**Requirement:** Reproduce the passage of the reflection on human significance below, between "But I do buy" and "pretty damn amazing.", inclusive, swapping "creature" for "being".

**** Quoted passage ****

If you look very carefully you’ll be able to see a person in this photo. They are standing on that elaborate metal creation protruding from the top of the cliff. Can you see them?
This immediately made me think of one of the core paradoxes of life – significance and insignificance. This single human being looks so tiny, even from the perspective of this small part of the world. Think how tiny each of us are on this planet, Earth. Think how tiny we are in this vast universe.
Doesn’t that make you feel pretty insignificant in the whole scheme of things? It makes me feel that way. A single human being, a single life, lasting just a few years. In the vast scales of time and space it’s hard to see how any of us matter.
There are many people who think this way. They think the universe and all that exists came to be completely randomly. A series of utterly chance events producing all the stars, all the planets, all forms of life, consciousness. It’s all random and purposeless. Evolution proceeded by a series of spontaneous chance mutations which were “selected for” by the environment as more likely to promote survival. Any single organism in this view is both pointless and purposeless, apart from any usefulness they might temporarily provide.
Yuck!
Not convincing to me!
I spent my working life one to one with individual patients. I found every single one of them to be unique, every single one of them to be valuable and worthy of attention and care. So I start from the other end of the scale. The human one. And try to make sense of the universe from that perspective. Not by observing others as detached objects, but through compassionate engagement, subject to subject in relationship.
The figures don’t stack up for me. The chances of the stars coming into being completely by chance are infinitesimally small. So small some people have come up with the multiverse idea….that all that can happen does happen in an infinite number of parallel universes. But that strikes me as a cop out. It’s a mathematical trick to make the chance explanation feasible.
Then there’s evolution and life. The truth is that the most successful organisms in terms of survival are single celled ones. There are bacteria and amoebae millions of years old. But the direction of travel of evolution has been ever increasing complexity. We know of no more complex creatures than human beings. But we only survive around eighty years or so. Goodness, trees can live thousands of years, how come the direction of evolution has produced more and more complex creatures which can survive less and less years? Why didn’t it stop with amoebae?
And then how did consciousness come to be, and at what point? If it’s an end point in complex matter how does that work? How does consciousness “emerge” from matter?
Or did consciousness come first?
Has matter emerged from consciousness? Is the direction of evolution not survival as a quantitative phenomenon but the creation of ever greater complexity, difference, beauty and uniqueness?
I don’t buy the dominant materialist mechanical view. It doesn’t make sense to me and it appears to reduce human beings to cogs in a machine, flawed and replaceable. Life without purpose.
But I do buy a wholistic, connected, consciously value based view. That every single creature is a unique subject. That it’s relationships and experiences that we should focus on, over objects and parts. That each of us has a wholly unique role to play in existence. That the universe took 14 billion years to produce you, and that alone is pretty damn amazing.
I find wonder everywhere and everyday. The older I get the more I know I don’t know and that fills me with awe and respect. What a gift to be alive, to have this singular opportunity to contribute to the development of consciousness, to witness and create beauty, goodness and truth.
Do we matter? It depends on your world view. How does the universe appear to you?

**** Supplied material ****

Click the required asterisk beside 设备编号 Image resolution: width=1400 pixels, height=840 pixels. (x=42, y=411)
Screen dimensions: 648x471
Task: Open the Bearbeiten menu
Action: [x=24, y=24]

****
**** Supplied material ****

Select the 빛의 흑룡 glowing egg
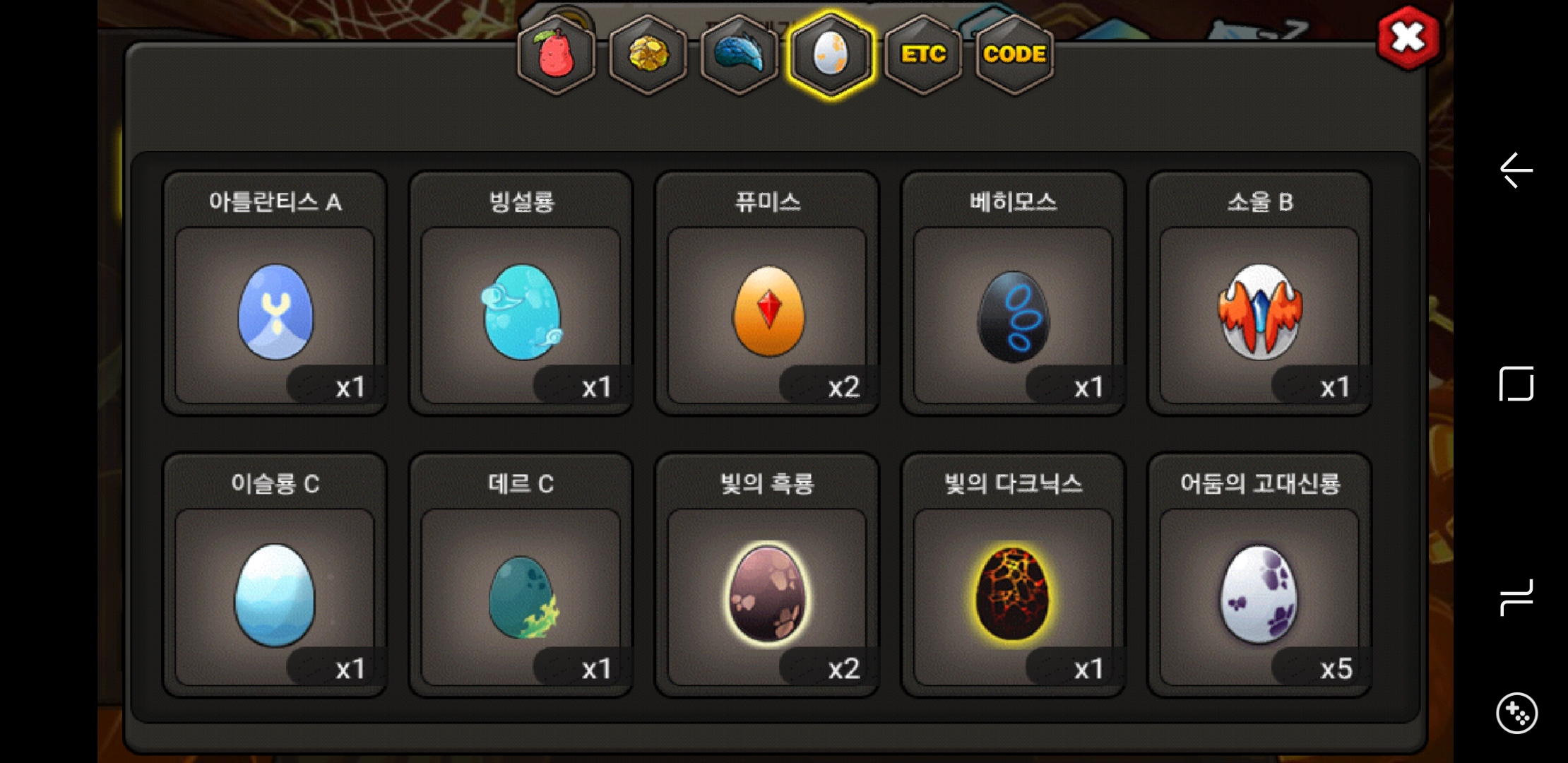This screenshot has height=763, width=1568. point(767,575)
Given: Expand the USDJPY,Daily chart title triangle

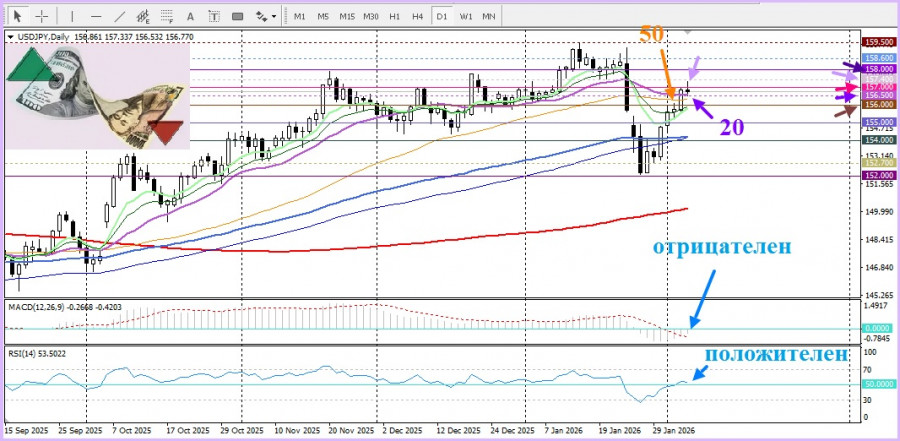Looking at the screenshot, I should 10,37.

****

**Result for this task:**
But I do buy a wholistic, connected, consciously value based view. That every single being is a unique subject. That it’s relationships and experiences that we should focus on, over objects and parts. That each of us has a wholly unique role to play in existence. That the universe took 14 billion years to produce you, and that alone is pretty damn amazing.